Only the lines below, from the one with "You are a computer-use agent. The image size is (388, 317)." through the one with "1270x462 pixels.", are to be written out, exactly.

Data records:
- Opening Delimiter -

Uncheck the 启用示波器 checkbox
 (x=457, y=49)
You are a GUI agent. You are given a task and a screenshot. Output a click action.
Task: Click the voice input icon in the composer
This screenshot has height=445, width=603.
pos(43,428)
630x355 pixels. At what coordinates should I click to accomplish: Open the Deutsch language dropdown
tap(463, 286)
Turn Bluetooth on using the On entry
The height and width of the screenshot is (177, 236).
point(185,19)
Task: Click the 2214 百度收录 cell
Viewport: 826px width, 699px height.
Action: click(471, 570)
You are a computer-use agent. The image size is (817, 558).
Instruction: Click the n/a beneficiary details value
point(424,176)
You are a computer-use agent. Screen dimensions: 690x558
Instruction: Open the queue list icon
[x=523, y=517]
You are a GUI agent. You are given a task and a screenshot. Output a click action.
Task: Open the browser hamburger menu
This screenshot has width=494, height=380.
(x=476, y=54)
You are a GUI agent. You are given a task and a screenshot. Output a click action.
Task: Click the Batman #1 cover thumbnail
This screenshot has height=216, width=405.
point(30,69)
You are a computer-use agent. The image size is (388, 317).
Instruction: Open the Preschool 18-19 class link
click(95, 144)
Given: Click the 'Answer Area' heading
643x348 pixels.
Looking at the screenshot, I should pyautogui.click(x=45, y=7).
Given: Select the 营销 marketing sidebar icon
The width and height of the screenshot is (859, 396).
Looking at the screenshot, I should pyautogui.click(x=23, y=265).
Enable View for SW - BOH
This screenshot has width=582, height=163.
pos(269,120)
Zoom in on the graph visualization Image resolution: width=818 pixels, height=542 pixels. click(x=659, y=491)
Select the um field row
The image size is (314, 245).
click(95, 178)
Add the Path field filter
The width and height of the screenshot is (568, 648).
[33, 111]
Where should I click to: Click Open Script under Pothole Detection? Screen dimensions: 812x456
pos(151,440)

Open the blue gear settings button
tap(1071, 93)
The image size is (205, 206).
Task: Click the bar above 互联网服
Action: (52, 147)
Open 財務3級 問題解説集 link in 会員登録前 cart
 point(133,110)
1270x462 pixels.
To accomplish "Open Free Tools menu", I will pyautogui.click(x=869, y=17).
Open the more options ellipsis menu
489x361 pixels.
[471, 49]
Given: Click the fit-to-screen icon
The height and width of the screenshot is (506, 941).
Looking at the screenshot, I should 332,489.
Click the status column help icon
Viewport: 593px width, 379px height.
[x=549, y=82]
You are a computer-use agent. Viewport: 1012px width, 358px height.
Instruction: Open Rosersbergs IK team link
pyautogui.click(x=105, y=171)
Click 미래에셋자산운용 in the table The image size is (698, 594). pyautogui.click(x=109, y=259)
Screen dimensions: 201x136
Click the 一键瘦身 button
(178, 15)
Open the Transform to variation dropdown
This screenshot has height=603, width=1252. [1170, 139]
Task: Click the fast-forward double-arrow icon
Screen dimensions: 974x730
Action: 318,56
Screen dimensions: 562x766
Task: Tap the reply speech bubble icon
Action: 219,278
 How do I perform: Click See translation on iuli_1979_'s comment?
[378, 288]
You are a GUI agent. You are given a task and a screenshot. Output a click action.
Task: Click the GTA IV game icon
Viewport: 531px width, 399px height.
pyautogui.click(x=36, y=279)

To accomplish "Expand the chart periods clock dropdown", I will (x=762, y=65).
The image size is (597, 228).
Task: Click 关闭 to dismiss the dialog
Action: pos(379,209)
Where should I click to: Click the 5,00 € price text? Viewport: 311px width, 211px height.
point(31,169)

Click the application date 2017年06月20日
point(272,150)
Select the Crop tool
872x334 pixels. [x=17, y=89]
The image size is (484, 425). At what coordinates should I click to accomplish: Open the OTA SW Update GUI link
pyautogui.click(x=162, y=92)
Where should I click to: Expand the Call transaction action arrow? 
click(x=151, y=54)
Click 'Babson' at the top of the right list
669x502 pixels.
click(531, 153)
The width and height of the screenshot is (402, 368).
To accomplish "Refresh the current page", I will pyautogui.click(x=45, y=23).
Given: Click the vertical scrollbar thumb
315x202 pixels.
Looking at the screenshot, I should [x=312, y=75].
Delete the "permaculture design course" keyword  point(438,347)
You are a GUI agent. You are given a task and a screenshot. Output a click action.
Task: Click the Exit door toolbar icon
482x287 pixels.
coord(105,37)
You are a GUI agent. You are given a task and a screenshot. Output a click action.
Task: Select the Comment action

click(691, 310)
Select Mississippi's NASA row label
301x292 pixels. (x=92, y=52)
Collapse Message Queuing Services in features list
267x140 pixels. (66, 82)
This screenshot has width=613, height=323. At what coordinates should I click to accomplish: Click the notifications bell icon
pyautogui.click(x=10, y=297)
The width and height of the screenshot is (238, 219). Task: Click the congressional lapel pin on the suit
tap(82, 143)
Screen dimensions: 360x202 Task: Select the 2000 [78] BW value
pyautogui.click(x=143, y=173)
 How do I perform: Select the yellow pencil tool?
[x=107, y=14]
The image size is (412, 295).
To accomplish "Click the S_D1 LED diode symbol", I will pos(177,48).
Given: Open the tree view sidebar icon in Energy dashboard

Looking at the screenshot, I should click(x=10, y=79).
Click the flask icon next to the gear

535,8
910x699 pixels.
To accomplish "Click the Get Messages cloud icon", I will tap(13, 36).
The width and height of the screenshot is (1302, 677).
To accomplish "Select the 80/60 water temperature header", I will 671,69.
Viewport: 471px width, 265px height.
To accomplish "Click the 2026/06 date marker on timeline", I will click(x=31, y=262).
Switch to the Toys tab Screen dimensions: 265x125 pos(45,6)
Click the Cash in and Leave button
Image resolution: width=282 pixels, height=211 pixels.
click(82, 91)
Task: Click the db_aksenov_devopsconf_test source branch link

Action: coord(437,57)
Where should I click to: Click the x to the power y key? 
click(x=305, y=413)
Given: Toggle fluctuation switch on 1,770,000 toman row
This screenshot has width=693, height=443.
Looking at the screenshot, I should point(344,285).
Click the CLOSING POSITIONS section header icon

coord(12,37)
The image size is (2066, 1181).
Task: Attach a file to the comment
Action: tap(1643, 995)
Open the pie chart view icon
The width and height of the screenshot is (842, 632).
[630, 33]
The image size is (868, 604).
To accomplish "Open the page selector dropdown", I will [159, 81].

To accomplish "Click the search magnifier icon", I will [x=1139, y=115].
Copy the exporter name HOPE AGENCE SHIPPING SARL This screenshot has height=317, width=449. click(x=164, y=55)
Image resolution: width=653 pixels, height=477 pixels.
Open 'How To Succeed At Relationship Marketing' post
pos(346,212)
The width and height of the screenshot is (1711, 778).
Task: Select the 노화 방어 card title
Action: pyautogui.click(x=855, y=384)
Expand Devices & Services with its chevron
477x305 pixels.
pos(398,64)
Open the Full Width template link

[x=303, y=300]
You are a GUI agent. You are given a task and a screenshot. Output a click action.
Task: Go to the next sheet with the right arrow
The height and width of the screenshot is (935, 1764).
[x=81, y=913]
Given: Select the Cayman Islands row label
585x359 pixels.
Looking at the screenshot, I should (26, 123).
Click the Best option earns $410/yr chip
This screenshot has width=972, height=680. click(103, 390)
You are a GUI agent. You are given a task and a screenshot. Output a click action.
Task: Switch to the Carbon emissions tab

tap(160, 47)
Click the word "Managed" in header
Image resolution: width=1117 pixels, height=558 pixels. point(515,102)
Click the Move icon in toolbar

- Closing Delimiter -

Solution:
You are a computer-use agent. The image size is (388, 317).
Instruction: Open the Preschool 18-19 class link
click(95, 144)
Given: Click the 'Answer Area' heading
643x348 pixels.
Looking at the screenshot, I should pyautogui.click(x=45, y=7).
Given: Select the 营销 marketing sidebar icon
The width and height of the screenshot is (859, 396).
Looking at the screenshot, I should pyautogui.click(x=23, y=265).
Enable View for SW - BOH
This screenshot has width=582, height=163.
pos(269,120)
Zoom in on the graph visualization Image resolution: width=818 pixels, height=542 pixels. click(x=659, y=491)
Select the um field row
The image size is (314, 245).
click(95, 178)
Add the Path field filter
The width and height of the screenshot is (568, 648).
[33, 111]
Where should I click to: Click Open Script under Pothole Detection? Screen dimensions: 812x456
pos(151,440)

Open the blue gear settings button
tap(1071, 93)
The image size is (205, 206).
Task: Click the bar above 互联网服
Action: (52, 147)
Open 財務3級 問題解説集 link in 会員登録前 cart
 point(133,110)
1270x462 pixels.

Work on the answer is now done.